Any other information on results incl. tables

Mouse Lymphoma Assay Results – Without Metabolic Activation

Concentration	Relative Cloning Efficiency (%)	Relative Total Growth (%)	Mutant Frequency (mutants/10E+06 cells)	Induced Mutant Frequency (mutants/10E+06 cells)
Control 1	102.9	106.4	69.5	--
Control 2	98.0	100.3	69.5	--
Solvent Control	100.0	100.0	64.9	--
10 µg/mL	106.5	109.8	71.8	6.9
25 µg/mL	85.1	86.7	64.6	-0.3
50 µg/mL	102.9	97.3	86.5	21.6
100 µg/mL	87.7	81.2	73.9	9.0
200 µg/mL	104.7	86.6	69.0	4.2
300 µg/mL (Precipitate observed)	93.4	84.1	61.6	-3.3
Ethylmethanesulfonate*	91.9	73.0	649.0	584.2
Methylmethanesulfonate*	62.8	46.6	631.5	566.7

* Global Evaluation Factor exceeded and statistically significant increase in mutant frequency seen

Mouse Lymphoma Assay Results – With Metabolic Activation

Concentration	Relative Cloning Efficiency (%)	Relative Total Growth (%)	Mutant Frequency (mutants/10E+06 cells)	Induced Mutant Frequency (mutants/10E+06 cells)
Control 1	94.4	89.4	63.7	--
Control 2	107.0	105.6	63.7	--
Solvent Control	100.0	100.0	80.2	--
10 µg/mL	89.0	96.6	91.8	11.6
25 µg/mL	112.3	119.5	71.2	-8.9
50 µg/mL	91.6	84.8	68.4	-11.8
100 µg/mL	100.4	95.5	49.6	-30.6
200 µg/mL	98.9	96.2	72.7	-7.4
300 µg/mL (Precipitate observed)	114.2	102.7	60.4	-19.8
Benzo[a]pyrene*	90.3	64.4	702.5	622.4

* Global Evaluation Factor exceeded and statistically significant increase in mutant frequency seen

Applicant's summary and conclusion

Conclusions:

The test substance is non-mutagenic.

Executive summary:

The mutagenicity of the test substance was determined in an OECD Guideline 490 study.

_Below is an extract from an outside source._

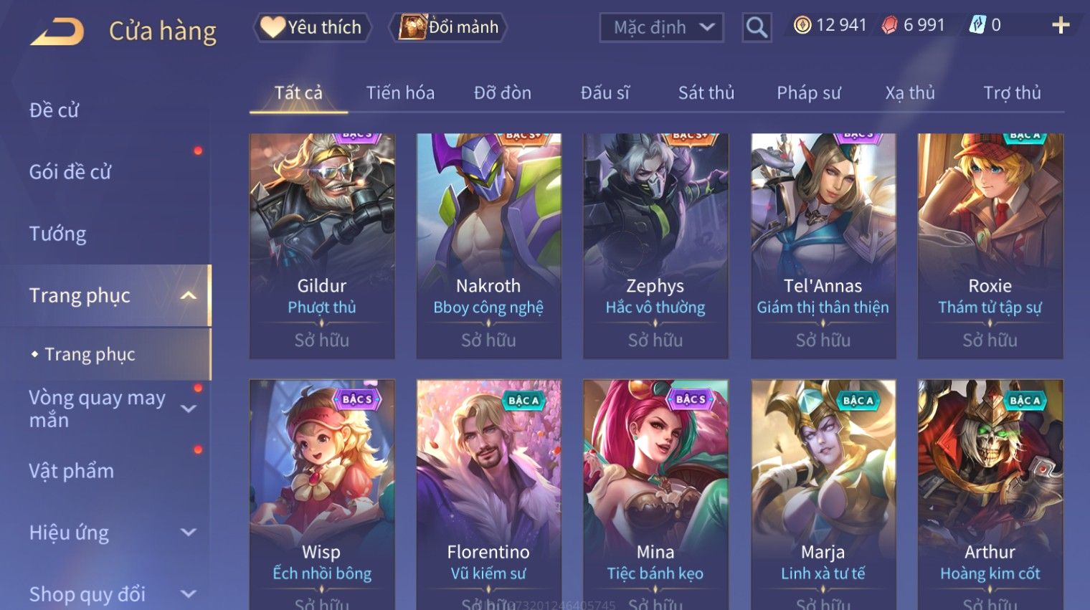Open the Florentino Vũ kiếm sư skin
Screen dimensions: 1090x610
pos(488,495)
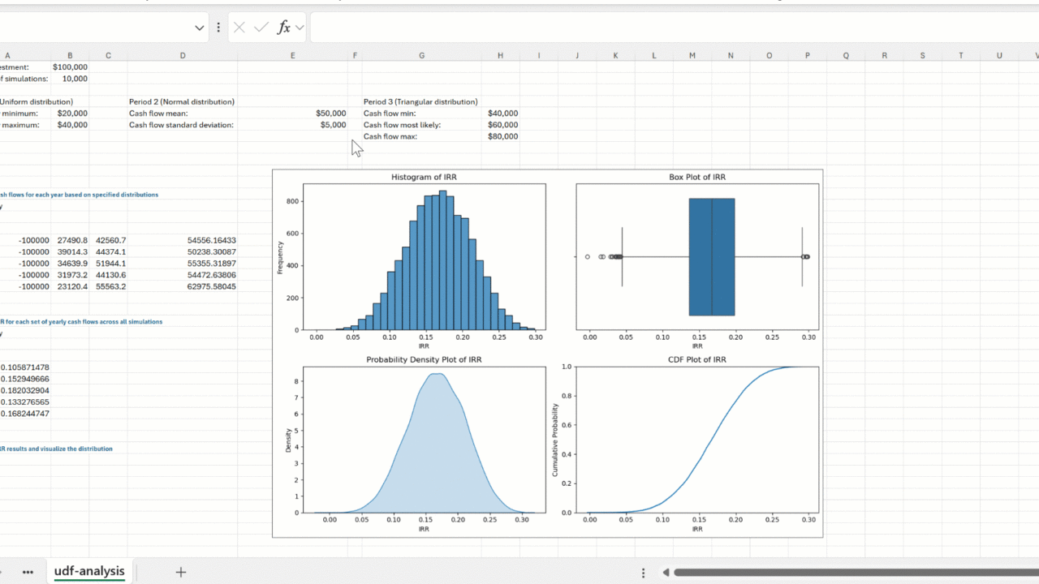Click the vertical dots left of the scrollbar

point(643,573)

The mutagenicity of the test substance was determined at concentrations of 10, 20, 50, 100, 200, and 300 µg/mL both with and without metabolic activation. Tetrahydrofuran was used as solvent. Negative, solvent, and positive controls were used. Precipitation was seen at the highest test concentration of 300 µg/mL. The test substance was not cytotoxic, nor was it mutagenic.